Für die Konzeptentwicklung sind wir zunächst in einen intensiven Austausch mit unseren Satellitenprojekten – die die Use-Cases im Ökosystem entwickeln – getreten, um deren spezifische Anforderungen an den Onboarding-Prozess zu erfassen. Darauf aufbauend haben wir die Verfahrensweisen anderer Initiativen analysiert und bewertet. Diese Informationen bildeten die Grundlage, um die Kernelemente unseres Onboarding-Prozesses zu identifizieren und zu entwickeln. Bei der Ausgestaltung der zugehörigen rechtlichen Rahmenbedingungen unterstützte uns zudem ein spezialisierter Jurist.  

Dieser integrative Ansatz gewährleistet, dass unser Onboarding-Prozess nicht nur den Bedürfnissen aller Beteiligten gerecht wird, sondern auch die rechtliche Compliance sicherstellt. Dadurch schaffen wir eine robuste Basis für die nahtlose Integration neuer Partner und fördern gleichzeitig eine langfristige Zusammenarbeit innerhalb des Projektnetzwerks. 

Wie gewährleistet die Governance bei SmartLivingNEXT einen rechtssicheren Umgang mit Daten innerhalb des Dataspaces, ein erfolgreiches Zugriffsmanagement sowie die dazugehörige Transparenz für Dateneigentümer und Datenlieferanten? 

Auch hierfür haben wir mehrere Hebel zur Verfügung. Zum einen stellen wir langfristig durch ein SmartLivingNEXT-Regelwerk Compliance zu wichtigen Gesetzen, wie beispielsweise dem DGA oder der DSGVO her. Zum anderen werden die tatsächlichen Datenflüsse zwischen den Teilnehmern vertraglich abgesichert. Das heißt jeder Datenanbieter kann genau definieren, wer, wann, wie lange und in welchem Umfang Daten zur Verfügung gestellt bekommt – und was passiert, wenn diese Vereinbarungen verletzt werden. Verschiedene Föderatoren können diese Austausche unterstützen und beispielsweise zusätzliche Dienstleistungen anbieten, welche die rechtlichen Themen vereinfachen. 

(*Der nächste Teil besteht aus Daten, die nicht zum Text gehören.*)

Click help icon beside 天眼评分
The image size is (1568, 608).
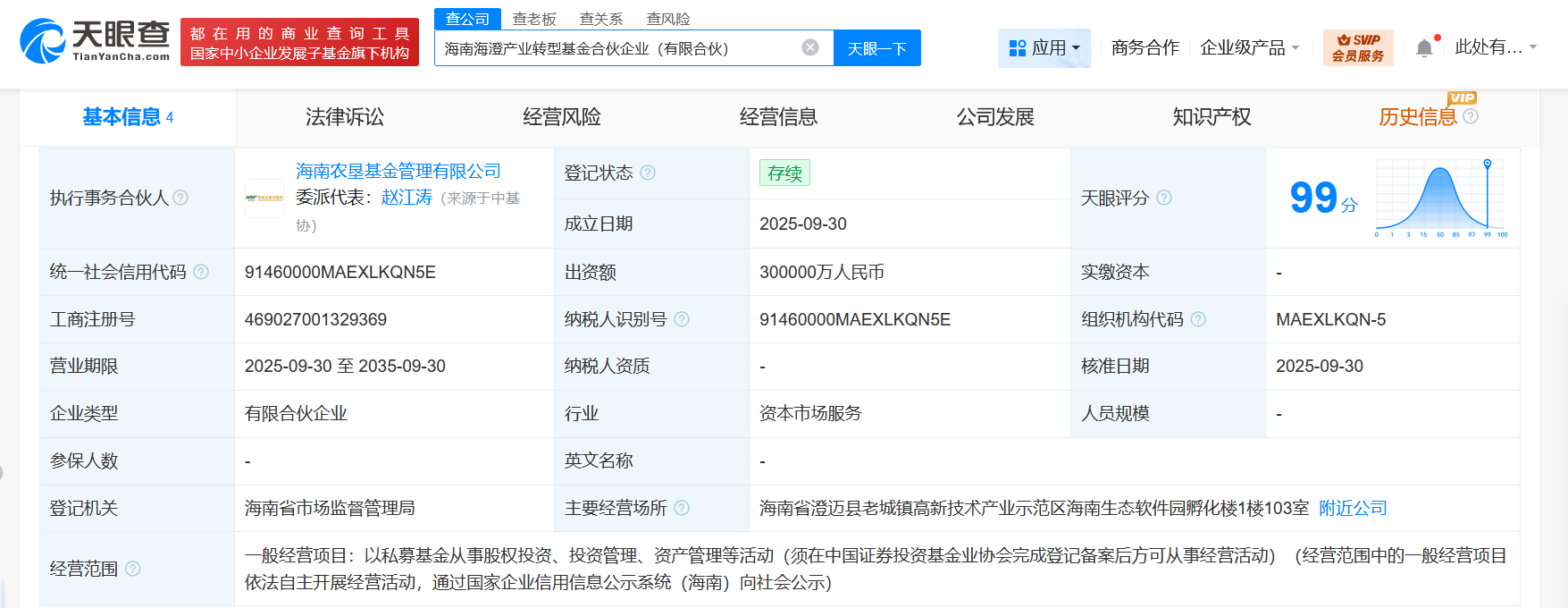(1164, 198)
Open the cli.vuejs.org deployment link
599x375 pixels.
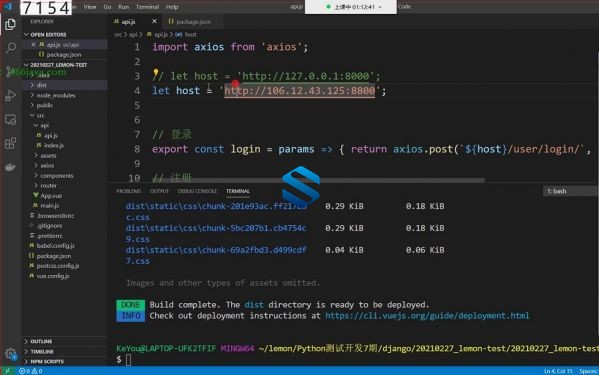(427, 316)
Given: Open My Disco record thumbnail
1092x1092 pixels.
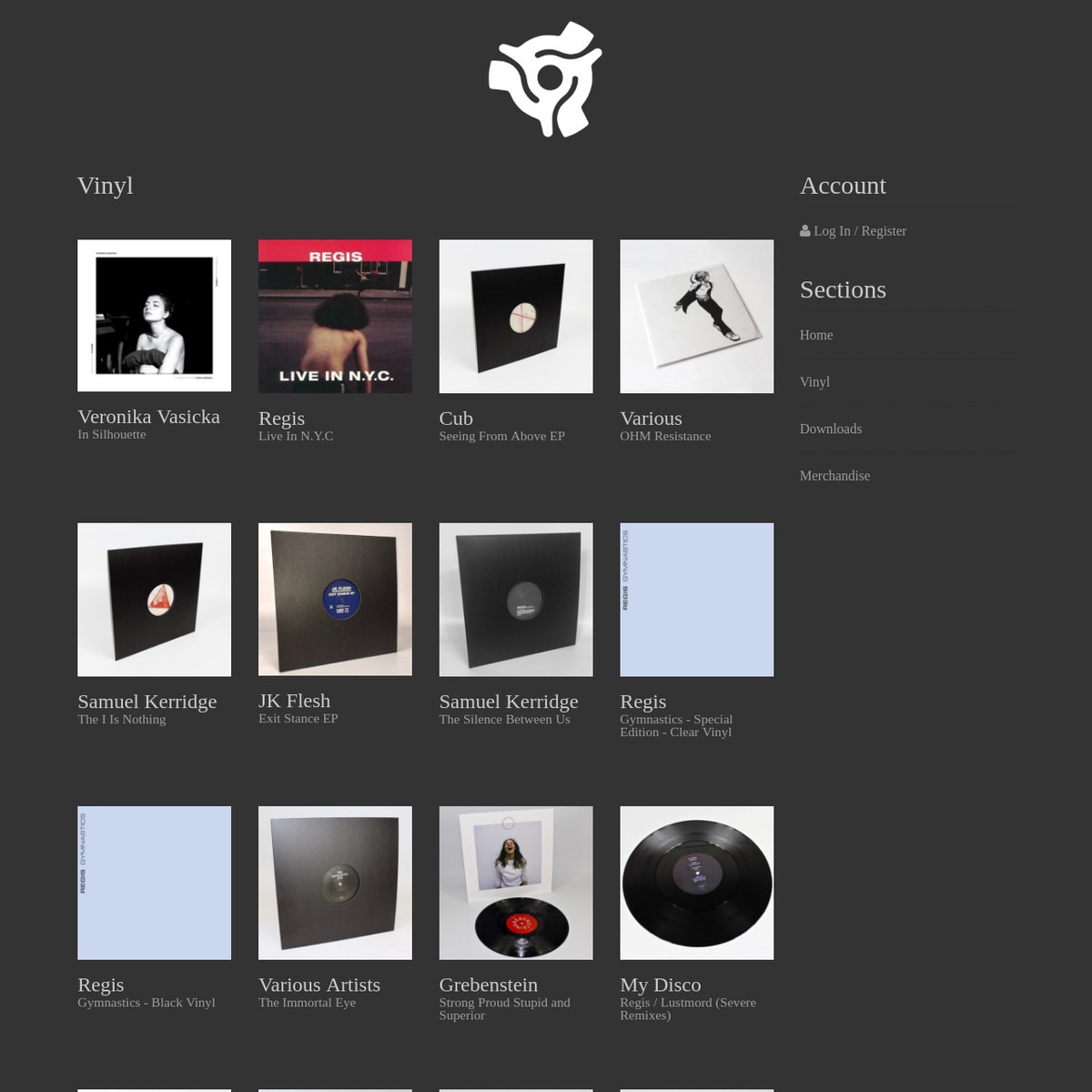Looking at the screenshot, I should [x=697, y=883].
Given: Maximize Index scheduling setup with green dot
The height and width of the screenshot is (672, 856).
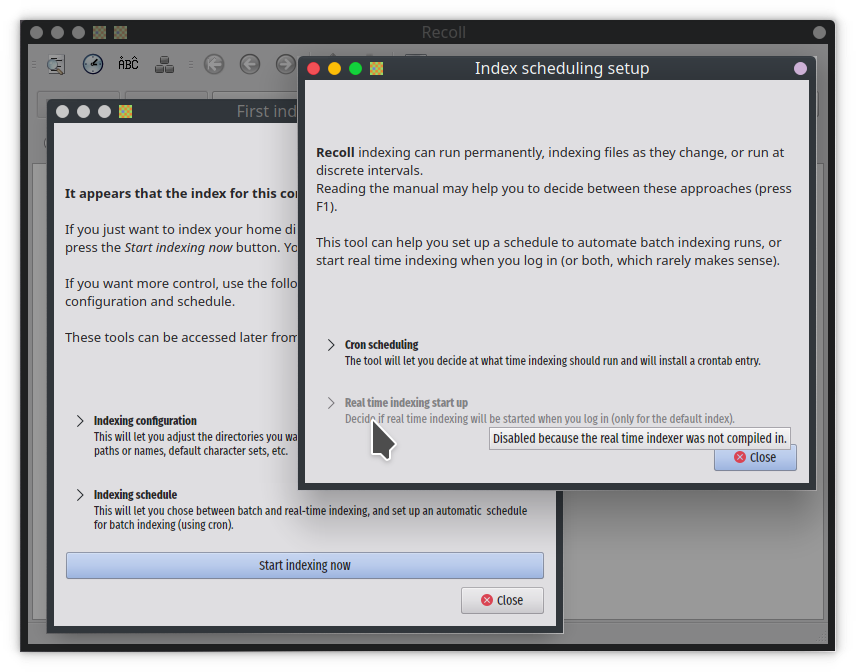Looking at the screenshot, I should (355, 69).
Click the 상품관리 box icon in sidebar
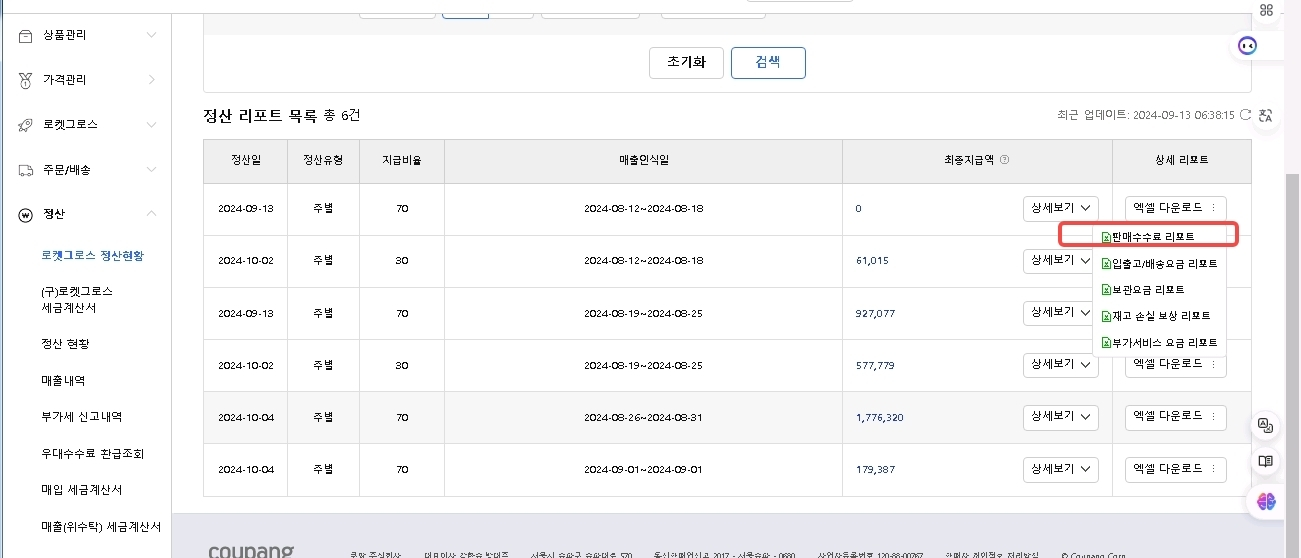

Diese Maßnahmen sind darauf ausgelegt, einen strukturierten und sicheren Rahmen für die Teilnehmer von SmartLivingNEXT zu schaffen und die notwendige Transparenz und Verlässlichkeit für die Entwicklung von Geschäftsmodellen und Angeboten auf der Plattform ForeSightNEXT zu gewährleisten. 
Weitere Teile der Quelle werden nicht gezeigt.